During my early adolescence, I actively avoided exercise. I was keenly aware that my health was failing. Fear of embarrassment kept me stuck. I was worried that people would laugh at me if they saw me trying to exercise. That fear created a vicious cycle that led to low self-esteem, increased anxiety, and an even lower likelihood of exercising.
New research (Timler et al., 2026) suggests that many teens are experiencing a similar version of this psychological trap. The biggest negative factor keeping teens away from exercise was the perception that: ”If I tried, others would make fun of me.”
Conversely, the top perceptions of physical activity associated with improved fitness years later included:
- I’m enjoying it
- feel good about yourself
- spending time with friends
- Improved appearance
- stay healthy
- be healthy
According to the study, “Young people with low aerobic fitness at age 17 were less likely to have poor physical health, regardless of gender.” [active if they felt] The authors also found that “both men and women ranked ‘having lots of fun’ as the most important thing for both 14- and 17-year-olds.”
My Summer 1983 Mixtape Breakthrough
For many teens, summer provides a temporary reprieve from the social pressures and performance anxiety that come with gym class, organized sports, peer comparisons, and organized competition.
For me, it was the summer of 1983 that changed my entire perception of physical activity. In retrospect, the timing was no coincidence. Summer has a more relaxed and “critical” atmosphere than the school year.
Between Memorial Day and Labor Day in 1983, I broke my own cycle of avoiding exercise with the great help of a Sony Walkman and a homemade mixtape.
My daily workout consists of songs from Madonna’s debut album, Elton John’s “I’m Still Standing,” Donna Summer’s “She Works Hard for the Money,” and Eileen Cara’s “Flashdance… It was powered by a rotation of anthems including “What a Feeling,” David Bowie’s “Let’s Dance,” The Police’s “Every Breath You Take,” and Bryan Adams’ “Straight from the Heart.”
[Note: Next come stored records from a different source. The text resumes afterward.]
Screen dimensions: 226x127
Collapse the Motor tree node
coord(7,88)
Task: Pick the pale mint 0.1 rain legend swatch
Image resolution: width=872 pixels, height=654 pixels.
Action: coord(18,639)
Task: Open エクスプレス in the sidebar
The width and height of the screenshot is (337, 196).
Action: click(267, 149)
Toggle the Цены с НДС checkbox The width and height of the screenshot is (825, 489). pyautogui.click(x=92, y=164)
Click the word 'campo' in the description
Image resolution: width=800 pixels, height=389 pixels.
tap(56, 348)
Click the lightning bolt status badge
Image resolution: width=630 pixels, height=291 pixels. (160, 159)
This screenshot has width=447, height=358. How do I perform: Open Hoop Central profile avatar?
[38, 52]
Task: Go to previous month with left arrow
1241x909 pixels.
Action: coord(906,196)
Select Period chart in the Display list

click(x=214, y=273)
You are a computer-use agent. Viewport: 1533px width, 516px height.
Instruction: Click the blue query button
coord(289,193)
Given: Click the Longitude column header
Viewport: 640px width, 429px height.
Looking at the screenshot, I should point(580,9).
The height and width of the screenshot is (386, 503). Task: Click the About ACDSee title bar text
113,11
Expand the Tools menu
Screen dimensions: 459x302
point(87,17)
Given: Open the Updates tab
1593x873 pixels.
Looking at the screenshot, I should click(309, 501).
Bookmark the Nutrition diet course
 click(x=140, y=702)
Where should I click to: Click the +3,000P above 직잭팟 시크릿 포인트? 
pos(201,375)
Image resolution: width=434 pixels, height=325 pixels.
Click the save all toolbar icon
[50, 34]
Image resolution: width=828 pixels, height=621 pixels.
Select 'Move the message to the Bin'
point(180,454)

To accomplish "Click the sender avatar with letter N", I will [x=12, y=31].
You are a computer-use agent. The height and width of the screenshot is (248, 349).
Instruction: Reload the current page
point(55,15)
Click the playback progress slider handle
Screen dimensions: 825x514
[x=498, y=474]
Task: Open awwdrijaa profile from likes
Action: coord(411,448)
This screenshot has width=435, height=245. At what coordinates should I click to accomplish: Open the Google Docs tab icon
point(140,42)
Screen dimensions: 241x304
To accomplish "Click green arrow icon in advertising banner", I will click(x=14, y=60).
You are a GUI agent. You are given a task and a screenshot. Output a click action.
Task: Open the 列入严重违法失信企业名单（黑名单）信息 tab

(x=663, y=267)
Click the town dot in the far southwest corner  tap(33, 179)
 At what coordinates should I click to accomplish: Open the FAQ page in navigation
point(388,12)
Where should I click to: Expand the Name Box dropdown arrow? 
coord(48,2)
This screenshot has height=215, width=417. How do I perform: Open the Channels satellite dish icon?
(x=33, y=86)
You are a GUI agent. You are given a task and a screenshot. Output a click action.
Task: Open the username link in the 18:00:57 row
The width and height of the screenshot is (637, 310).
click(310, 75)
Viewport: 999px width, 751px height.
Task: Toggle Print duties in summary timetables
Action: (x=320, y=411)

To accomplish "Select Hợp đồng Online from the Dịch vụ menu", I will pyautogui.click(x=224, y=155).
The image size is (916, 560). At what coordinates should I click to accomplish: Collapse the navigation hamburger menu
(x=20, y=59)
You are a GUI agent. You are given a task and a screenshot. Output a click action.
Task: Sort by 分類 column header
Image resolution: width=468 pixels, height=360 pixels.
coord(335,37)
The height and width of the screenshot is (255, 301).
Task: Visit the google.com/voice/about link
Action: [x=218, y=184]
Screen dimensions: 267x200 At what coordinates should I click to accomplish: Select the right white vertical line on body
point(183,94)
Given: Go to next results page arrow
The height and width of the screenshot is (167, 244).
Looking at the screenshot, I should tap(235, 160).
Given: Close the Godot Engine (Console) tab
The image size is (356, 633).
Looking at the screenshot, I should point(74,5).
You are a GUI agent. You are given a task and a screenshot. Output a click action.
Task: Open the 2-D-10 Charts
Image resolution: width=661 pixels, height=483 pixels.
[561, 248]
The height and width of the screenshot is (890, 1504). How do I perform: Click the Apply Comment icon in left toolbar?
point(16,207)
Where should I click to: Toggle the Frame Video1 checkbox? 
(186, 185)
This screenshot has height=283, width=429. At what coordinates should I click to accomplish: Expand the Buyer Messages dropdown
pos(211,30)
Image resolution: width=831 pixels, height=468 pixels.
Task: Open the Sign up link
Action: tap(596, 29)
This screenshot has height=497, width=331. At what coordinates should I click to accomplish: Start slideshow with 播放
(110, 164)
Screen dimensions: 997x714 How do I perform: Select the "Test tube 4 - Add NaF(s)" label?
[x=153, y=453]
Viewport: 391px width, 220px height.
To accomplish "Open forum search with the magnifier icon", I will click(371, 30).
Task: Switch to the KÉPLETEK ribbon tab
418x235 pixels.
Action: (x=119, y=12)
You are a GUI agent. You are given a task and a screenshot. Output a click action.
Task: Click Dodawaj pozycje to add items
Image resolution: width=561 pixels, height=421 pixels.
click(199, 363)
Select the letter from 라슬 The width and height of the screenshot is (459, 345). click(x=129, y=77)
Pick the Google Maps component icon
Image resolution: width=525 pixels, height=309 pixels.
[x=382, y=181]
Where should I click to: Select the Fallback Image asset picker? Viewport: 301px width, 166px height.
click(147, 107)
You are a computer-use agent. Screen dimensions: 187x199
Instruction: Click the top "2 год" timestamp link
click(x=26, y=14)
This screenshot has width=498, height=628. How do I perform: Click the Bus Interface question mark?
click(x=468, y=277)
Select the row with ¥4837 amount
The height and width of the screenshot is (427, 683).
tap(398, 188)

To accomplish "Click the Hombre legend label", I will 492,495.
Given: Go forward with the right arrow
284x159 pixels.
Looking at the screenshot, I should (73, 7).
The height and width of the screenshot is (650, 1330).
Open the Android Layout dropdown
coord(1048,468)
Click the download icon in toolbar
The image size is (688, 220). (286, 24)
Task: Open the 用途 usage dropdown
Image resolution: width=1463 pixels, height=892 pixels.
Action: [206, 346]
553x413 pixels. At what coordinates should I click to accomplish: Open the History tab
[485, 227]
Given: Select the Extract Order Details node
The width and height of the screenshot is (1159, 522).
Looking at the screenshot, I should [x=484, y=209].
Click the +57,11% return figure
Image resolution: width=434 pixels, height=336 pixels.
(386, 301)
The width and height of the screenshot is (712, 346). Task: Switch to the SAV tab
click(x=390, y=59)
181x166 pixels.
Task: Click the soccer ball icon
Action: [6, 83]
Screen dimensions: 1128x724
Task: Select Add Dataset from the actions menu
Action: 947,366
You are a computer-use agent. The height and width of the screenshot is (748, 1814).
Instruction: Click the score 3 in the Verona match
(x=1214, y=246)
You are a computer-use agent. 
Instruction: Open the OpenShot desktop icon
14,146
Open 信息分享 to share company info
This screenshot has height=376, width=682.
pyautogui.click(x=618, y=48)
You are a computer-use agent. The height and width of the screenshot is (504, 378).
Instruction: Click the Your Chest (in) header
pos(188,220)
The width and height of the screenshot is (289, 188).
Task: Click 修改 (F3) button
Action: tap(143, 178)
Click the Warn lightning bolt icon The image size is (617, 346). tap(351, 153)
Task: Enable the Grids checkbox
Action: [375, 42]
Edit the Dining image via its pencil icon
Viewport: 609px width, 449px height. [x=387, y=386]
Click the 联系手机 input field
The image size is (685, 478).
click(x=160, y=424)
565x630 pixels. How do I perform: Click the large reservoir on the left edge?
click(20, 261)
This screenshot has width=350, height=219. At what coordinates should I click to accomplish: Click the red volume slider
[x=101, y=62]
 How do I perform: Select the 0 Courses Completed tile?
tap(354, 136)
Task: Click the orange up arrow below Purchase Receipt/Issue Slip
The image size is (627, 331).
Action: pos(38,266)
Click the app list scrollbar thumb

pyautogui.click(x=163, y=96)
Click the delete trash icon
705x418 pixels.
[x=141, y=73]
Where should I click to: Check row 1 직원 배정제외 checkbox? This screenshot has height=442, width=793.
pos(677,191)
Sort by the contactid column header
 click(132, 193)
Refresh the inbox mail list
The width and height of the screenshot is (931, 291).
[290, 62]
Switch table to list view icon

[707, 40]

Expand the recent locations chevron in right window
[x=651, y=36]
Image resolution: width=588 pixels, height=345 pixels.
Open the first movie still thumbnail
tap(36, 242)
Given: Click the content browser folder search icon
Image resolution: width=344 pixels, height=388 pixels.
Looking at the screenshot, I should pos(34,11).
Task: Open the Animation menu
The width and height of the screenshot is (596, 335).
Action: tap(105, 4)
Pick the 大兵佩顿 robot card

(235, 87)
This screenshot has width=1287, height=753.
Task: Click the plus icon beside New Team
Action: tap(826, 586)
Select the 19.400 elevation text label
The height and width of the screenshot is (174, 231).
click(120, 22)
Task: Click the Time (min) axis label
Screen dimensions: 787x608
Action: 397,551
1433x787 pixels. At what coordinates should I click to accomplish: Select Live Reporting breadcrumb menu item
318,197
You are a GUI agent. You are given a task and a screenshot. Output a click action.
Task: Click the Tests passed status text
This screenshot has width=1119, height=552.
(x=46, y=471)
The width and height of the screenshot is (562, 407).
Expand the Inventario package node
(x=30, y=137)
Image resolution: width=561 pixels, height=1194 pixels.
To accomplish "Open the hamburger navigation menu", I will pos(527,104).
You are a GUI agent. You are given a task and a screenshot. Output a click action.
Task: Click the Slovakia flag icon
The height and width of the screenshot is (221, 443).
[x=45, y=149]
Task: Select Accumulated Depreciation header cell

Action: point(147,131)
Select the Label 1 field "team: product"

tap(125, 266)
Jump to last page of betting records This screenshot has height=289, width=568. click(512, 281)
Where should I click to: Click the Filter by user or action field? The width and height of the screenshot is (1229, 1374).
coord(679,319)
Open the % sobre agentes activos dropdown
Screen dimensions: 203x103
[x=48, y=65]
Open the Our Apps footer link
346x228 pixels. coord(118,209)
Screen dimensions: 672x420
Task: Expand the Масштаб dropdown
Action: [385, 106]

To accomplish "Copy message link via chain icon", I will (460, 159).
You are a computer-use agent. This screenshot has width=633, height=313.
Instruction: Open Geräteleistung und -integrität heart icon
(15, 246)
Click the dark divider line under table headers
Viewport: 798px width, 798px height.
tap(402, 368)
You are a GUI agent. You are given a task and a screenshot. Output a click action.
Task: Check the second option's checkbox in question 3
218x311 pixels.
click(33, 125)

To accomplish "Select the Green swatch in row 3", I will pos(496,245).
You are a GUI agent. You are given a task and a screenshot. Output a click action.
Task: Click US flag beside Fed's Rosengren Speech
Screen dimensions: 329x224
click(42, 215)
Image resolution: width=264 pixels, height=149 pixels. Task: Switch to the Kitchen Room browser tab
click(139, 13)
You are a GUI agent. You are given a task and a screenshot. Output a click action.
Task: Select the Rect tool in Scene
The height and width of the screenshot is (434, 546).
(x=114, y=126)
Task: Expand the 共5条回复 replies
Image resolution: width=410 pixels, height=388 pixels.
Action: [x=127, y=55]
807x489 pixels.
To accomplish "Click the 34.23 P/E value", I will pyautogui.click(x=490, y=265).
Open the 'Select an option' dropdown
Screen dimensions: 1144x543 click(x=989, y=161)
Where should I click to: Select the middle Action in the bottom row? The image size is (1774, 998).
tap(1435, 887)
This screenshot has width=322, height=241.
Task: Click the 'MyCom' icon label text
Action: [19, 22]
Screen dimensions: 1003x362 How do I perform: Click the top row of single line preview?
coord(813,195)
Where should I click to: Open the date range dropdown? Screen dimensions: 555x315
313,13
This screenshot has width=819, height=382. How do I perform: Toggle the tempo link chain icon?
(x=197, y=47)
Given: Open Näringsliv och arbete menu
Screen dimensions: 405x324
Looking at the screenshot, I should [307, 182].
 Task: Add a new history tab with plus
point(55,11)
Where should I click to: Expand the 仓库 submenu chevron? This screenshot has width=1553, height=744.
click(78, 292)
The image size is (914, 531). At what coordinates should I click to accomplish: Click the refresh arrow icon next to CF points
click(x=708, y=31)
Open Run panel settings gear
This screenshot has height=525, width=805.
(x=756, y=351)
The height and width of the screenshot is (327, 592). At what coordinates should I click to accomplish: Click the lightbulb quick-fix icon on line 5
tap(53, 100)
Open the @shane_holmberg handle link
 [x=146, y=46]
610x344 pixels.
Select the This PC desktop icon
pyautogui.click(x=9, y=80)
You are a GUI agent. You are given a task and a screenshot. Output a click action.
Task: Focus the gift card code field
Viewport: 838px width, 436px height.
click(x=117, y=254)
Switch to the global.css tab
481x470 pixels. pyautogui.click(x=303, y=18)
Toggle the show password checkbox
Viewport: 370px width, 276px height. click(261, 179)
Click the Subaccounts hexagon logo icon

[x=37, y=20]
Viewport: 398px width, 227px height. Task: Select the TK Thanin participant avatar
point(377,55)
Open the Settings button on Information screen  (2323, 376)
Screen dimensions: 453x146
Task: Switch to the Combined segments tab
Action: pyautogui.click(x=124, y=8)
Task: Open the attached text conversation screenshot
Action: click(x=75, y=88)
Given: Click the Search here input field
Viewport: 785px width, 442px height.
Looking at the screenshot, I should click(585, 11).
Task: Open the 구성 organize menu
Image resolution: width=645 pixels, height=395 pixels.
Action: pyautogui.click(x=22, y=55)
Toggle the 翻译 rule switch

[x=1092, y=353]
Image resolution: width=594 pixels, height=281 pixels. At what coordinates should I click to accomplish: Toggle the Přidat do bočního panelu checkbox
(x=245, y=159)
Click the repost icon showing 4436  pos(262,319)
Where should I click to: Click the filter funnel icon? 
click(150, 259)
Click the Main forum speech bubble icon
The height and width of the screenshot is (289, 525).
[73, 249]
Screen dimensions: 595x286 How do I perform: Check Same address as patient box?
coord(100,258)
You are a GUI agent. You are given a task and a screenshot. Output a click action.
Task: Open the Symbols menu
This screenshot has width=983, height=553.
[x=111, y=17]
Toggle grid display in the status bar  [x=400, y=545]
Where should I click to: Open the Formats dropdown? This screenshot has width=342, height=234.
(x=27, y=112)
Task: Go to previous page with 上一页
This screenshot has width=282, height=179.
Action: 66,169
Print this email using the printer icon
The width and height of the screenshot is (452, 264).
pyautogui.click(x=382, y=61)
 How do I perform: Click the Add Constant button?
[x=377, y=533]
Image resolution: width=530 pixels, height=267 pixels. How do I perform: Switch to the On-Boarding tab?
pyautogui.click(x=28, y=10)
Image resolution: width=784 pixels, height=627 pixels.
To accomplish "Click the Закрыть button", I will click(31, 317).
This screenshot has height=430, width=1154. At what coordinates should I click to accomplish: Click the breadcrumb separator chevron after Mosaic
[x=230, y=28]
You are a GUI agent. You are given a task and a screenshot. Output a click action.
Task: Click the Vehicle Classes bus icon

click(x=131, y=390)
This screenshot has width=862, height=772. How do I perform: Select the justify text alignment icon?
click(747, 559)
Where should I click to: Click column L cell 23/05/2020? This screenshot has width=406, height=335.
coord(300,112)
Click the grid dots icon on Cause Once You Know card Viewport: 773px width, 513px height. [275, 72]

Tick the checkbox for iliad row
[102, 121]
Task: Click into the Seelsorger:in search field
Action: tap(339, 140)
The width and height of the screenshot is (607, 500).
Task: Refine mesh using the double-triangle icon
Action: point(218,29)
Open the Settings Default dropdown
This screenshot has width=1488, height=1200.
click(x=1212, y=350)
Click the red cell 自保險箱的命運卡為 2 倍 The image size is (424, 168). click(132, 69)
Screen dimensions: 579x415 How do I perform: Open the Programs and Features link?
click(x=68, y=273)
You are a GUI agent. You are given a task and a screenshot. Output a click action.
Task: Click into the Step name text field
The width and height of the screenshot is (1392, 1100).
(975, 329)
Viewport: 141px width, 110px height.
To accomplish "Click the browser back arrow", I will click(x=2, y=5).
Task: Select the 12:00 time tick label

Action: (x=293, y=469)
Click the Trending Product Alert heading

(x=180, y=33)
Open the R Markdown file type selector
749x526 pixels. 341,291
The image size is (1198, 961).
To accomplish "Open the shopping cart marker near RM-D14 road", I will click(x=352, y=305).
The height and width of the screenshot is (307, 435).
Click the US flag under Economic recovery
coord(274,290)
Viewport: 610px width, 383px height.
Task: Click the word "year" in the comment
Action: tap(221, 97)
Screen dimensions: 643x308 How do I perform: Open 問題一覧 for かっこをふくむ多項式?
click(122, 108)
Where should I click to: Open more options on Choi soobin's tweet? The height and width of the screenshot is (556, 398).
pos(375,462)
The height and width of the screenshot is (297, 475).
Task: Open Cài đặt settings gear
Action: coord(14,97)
Somewhere during the hot summer months, I started to feel that exercise was fun. The more I exercised, the less I worried that people would make fun of me if they saw me jogging in public. This newfound freedom gave me the confidence to stick with it.
Forty-three days after Memorial Day, the exercise-induced high I first experienced at age 17 still drives my daily training, far more than willpower, discipline, or the pursuit of peak performance.
What research suggests about teens’ beliefs about exercise
Newly published (2026) longitudinal study. The study was led by Amanda Timler and Mandy Plumb of Flinders University and published in a peer-reviewed journal. Children: care, health and developmentprovides a solid scientific explanation for why an emotional shift in my perception of physical activity back in 1983 sparked a lifelong love of exercise.
The study followed 1,056 participants (554 girls and 502 boys) between the ages of 14 and 17 and investigated how adolescents’ beliefs about exercise at age 14 predicted their measurable aerobic fitness capacity at age 17.
Participants completed a questionnaire about their motivations for physical activity, and researchers then assessed their actual cardiovascular health using a standardized laboratory cycling test.
This finding suggests that physical fitness trajectories are strongly shaped by how adolescents emotionally experience exercise and their overarching perceptions of physical activity.
Teens who viewed physical activity through an intrinsic lens, focusing on feeling good and having fun, consistently demonstrated higher aerobic fitness at age 17 than their peers who were primarily motivated by extrinsic rewards, competition, or external pressure to succeed.
Necessities for relationships
Notably, this study also highlights the destructive effects of negative social experiences. Teens who worried about being judged or made fun of during exercise were found to have significantly lower aerobic fitness years later.
This finding suggests that embarrassment and social anxiety impede participation during a critical developmental period when lifelong habits are still forming.
“Fear of judgment can directly reduce participation in physical activity and lead to poor long-term fitness outcomes,” Plumb said in a May 2026 news release. “Reducing pressure, bullying, and hyper-competitive environments could encourage more young people to be active throughout adolescence.”
Researchers also found that “looks” become increasingly important to adolescents by age 17. This reflects a typical developmental stage in which adolescents become more conscious of their body image and how their peers perceive them.
Beyond a one-size-fits-all approach
As we head into the summer season, new research shows that a lifelong desire to be active is often closely tied to positive emotional connections to physical activity that are formed during the teenage years.
When I think back to the summer of 1983, I don’t remember training logs, calorie counts, or training zones. I remember the feeling of freedom of being able to run away without fear of being judged. One carefree summer, by associating exercise with pleasure rather than shame, I inadvertently solidified the process of forming exercise-related habits that will last a lifetime.
Encouraging teenagers to develop positive emotional connections to physical activity during adolescence does more than just inspire more exercise today. It can influence how physically active they remain for years and even decades to come.